A poetic perambulation through Kings Cross London as it undergoes a period of change. Shot in March 2005
Lunchtime today I found myself sitting on a plastic box outside the Royal Festival Hall that produced the sound of a cello when I plonked myself down. People sat on other boxes around me that emitted the noises associated with flutes, violins etc – collectively I suppose we formed a kind of orchestra. The piece is called PLAY.orchestra, although as I sat there as an Oboe I thought Bum Orchestra might not be a bad alternative. You can then download the sound you’ve made to your phone via Bluetooth and use it as ringtone, send to friends, burn to CD or whatever. It’s the second creative use of Bluetooth technology that I’ve come across this week. The other looks like a large advertising stand in the foyer of the NFT (there’s also one in the IMAX) where you can download a clip from one of the many classic CIO public information films currently screening at the NFT. I think the use of Bluetooth as a creative tool and as a means for disseminating artistic material is quickly becoming common practice.
I went over to Westminster the other day in search of Tot Hill, one of the prehistoric mounds of London mentioned by E.O Gordon in her seminal book ‘Prehistoric London: its mounds and circles’. I’ve previously been fixated on the Penton, because I lived about a hundred yards away mainly, but I’m considering a project based around the sites, even if it’s just a walk to link them up. I knew that it was just outside Westminster Abbey but not sure where. Tothill Fields was a feature on London maps till the C18th and is commemorated by Tothill Street. Tothill Fields is now marked by the Queen Elizabeth II Conference Centre (opened in 1986). A friendly Abbey gatekeeper pointed out where the fields (and supposedly the mound) had been and also told me that a telephone exchange had been on the site and an old derelict building overgrown with grass. Westminster Central Methodist Hall sits on one side and was where the first U.N General Assembly was held in 1946. Along with the conference centre, the Abbey and Houses of Parliament nearby this site has maintained its ancient function as a place of congregation and worship for thousands of years.

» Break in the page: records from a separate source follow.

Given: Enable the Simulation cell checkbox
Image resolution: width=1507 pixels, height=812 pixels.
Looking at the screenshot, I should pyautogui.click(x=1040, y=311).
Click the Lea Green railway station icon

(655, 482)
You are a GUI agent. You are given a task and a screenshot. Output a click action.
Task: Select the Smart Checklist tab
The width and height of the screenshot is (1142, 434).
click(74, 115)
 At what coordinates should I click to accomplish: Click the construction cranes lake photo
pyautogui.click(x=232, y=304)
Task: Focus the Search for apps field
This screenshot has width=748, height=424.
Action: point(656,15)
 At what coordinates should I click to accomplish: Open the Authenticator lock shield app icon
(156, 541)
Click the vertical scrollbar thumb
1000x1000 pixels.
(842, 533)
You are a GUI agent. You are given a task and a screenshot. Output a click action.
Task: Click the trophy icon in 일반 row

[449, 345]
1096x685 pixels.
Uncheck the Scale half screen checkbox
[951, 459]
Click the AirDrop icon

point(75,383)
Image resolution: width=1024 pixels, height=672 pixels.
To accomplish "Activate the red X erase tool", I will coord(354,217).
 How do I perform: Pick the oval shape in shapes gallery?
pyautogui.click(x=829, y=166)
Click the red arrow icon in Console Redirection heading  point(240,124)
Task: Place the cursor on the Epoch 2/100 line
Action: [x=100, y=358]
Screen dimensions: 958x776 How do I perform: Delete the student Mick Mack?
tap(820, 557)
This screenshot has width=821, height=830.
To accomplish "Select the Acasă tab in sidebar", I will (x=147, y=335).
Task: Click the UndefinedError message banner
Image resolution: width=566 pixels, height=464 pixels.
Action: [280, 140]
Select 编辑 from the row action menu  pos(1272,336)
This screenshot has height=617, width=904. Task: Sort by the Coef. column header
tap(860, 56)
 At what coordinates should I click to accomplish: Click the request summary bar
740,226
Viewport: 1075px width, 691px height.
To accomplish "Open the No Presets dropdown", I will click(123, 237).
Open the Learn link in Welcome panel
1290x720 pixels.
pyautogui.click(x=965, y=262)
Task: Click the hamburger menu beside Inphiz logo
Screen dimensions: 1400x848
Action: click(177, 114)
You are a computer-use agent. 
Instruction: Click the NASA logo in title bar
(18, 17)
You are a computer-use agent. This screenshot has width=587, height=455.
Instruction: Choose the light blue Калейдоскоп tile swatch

Round the back of Middlesex Guildhall I found the relocated gate to Tothill Prison. There are several parallels between the Mounds (Penton and White Mound/Tower Hill the others) that Peter Ackroyd describes far more eloquently than I can (‘London: a biography’ p.13-15) but one symmetry he doesn’t mention is that they all housed prisons – Tower Hill probably the most famous in our history, Tothill being one of the more humane apparently and Penton Mound had the Middlesex County House of Correction on one side in Cold Bath Square.
have a look at a couple of photos I took of Tothill and PLAY.orchestra on Flickr.
We cross onto the flats from Bush Road near a tree which has had its trunk burnt hollow. My 3 year-old explores. Into Wanstead Park over a dried-up brook (Aldersbrook?). We come before a mighty oak, the kind that arouses pagan senses. H says “It’s just so feminine, it’s fertility, like legs spread open”.
We come to the Heron Pond where the light reflects off the water and ripples on the underside of the leaves of a low hanging oak. Wanstead House is gone but the avenue of trees remains to the Temple.
The grand house that was visited by Elizabeth I, Samuel Pepys, Horace Walpole, from where Mary Tudor rode into London to be crowned, gone, a grassy mound. Joggers and cyclists, two power walkers with iPods. “Several Martyrs were sought out from the Forest during Mary’s reign…. John Rogers the first of them….” (‘Epping Forest’, W. Addison 1945).